**EXERCISE GOAL:** Copy the rows again, everything from the line containing "Task: Click Start" down through the end of the rows, with "footnote marker" swapped for "reference marker" and nothing else changed. Leave the pictures out of your answer.
::::::
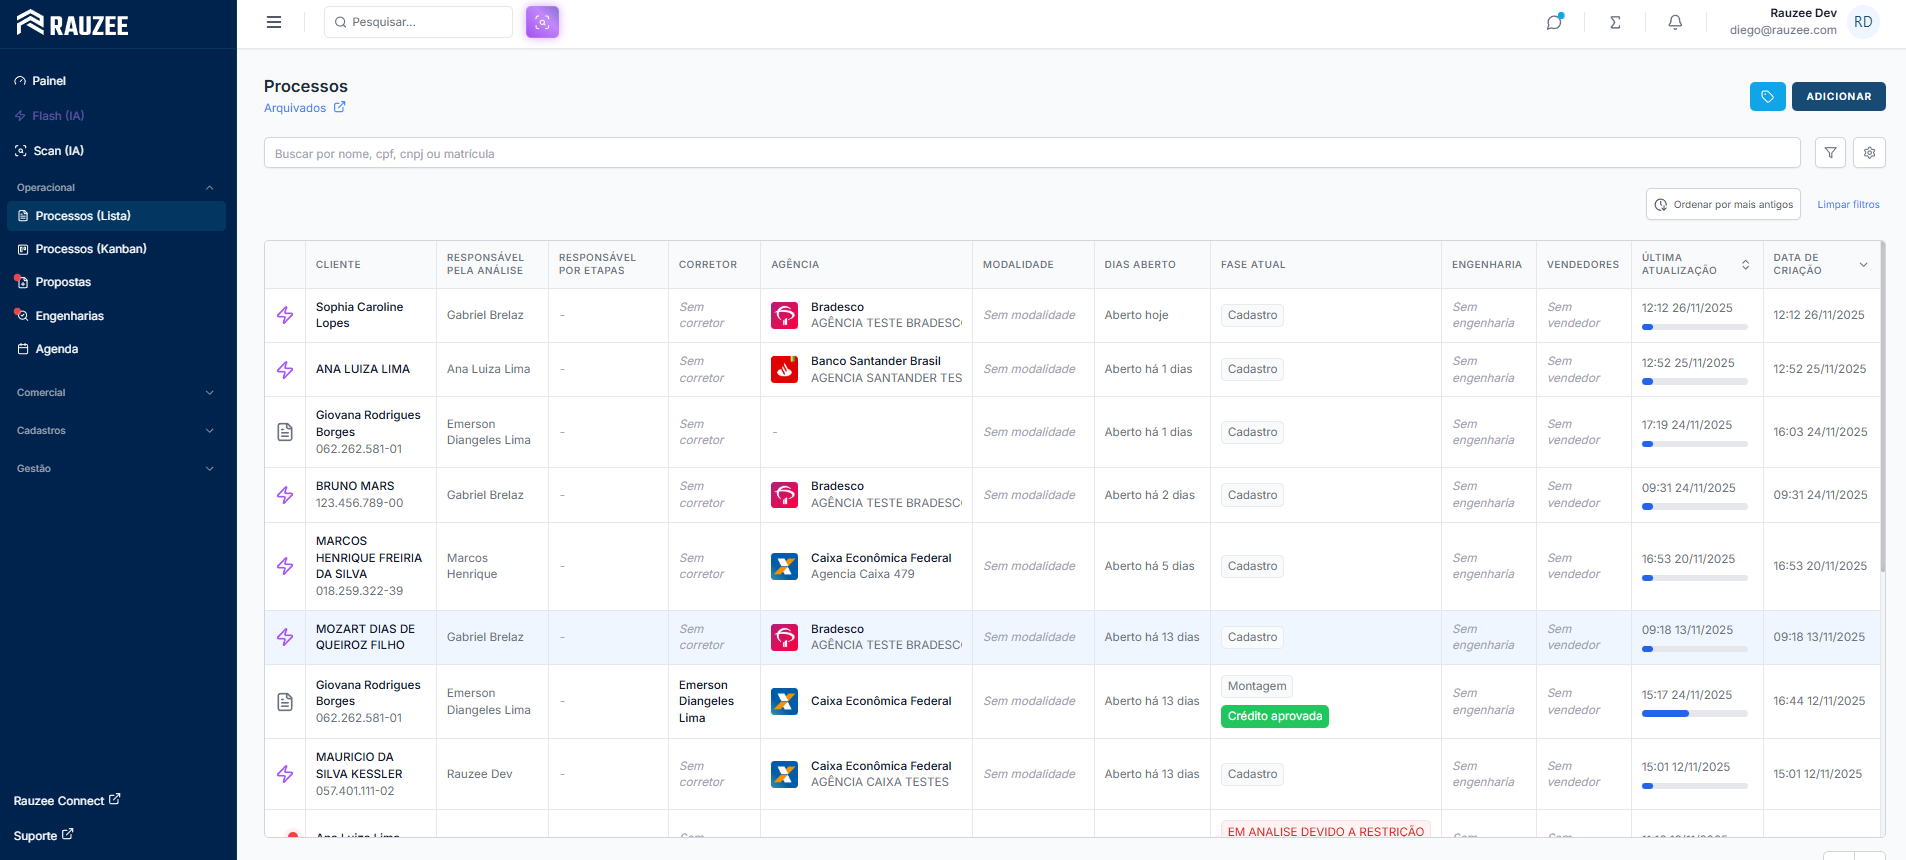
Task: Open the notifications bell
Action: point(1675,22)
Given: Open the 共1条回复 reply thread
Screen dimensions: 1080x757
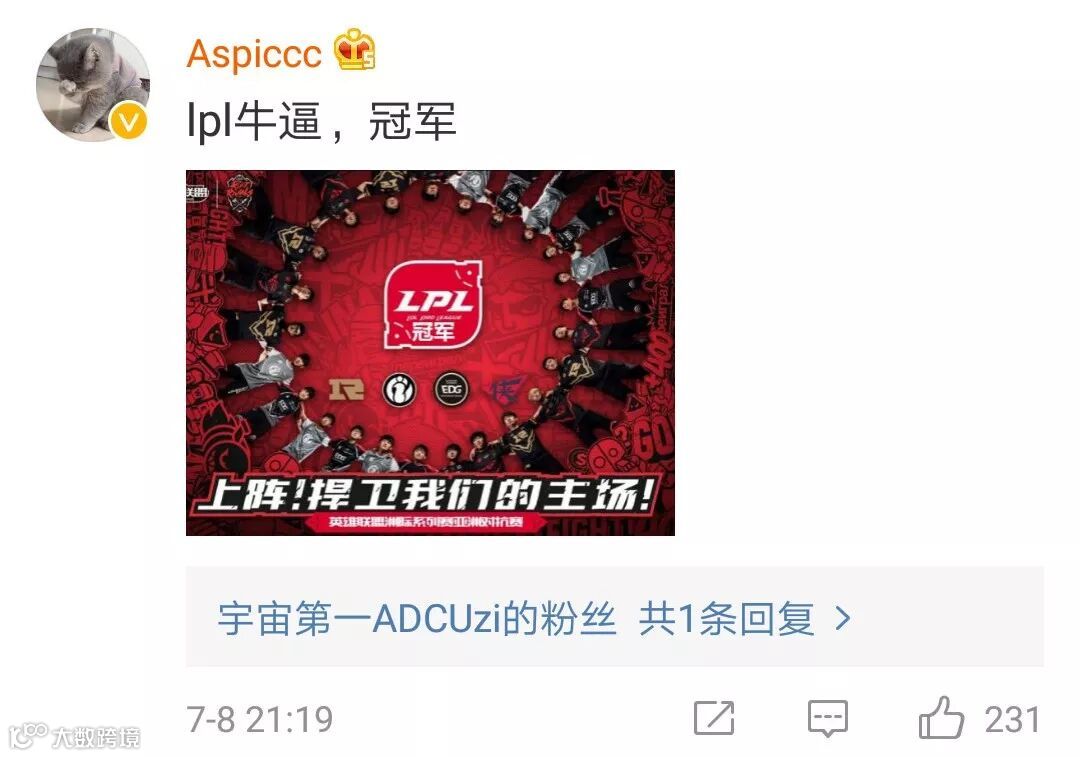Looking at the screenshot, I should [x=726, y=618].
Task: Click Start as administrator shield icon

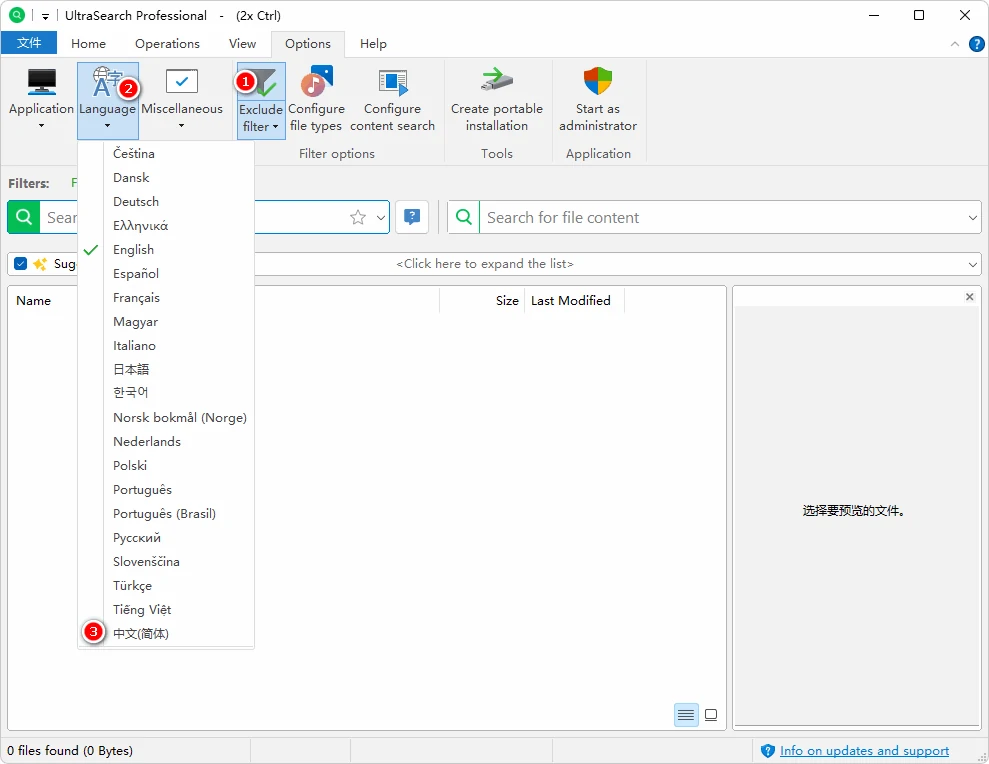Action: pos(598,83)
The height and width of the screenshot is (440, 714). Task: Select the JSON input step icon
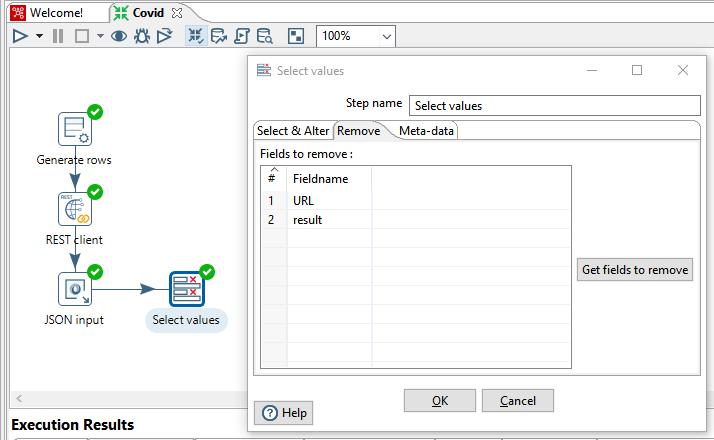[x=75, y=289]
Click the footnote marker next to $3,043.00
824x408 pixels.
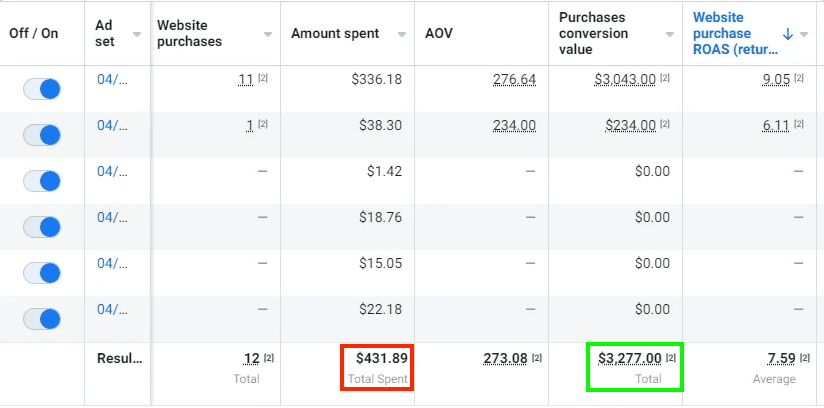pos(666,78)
::::::
**EXERCISE RESPONSE:**
Task: Click Start as administrator shield icon

Action: pos(598,83)
The height and width of the screenshot is (440, 714). Task: Select the JSON input step icon
[x=75, y=289]
Click the reference marker next to $3,043.00
824x408 pixels.
pos(666,78)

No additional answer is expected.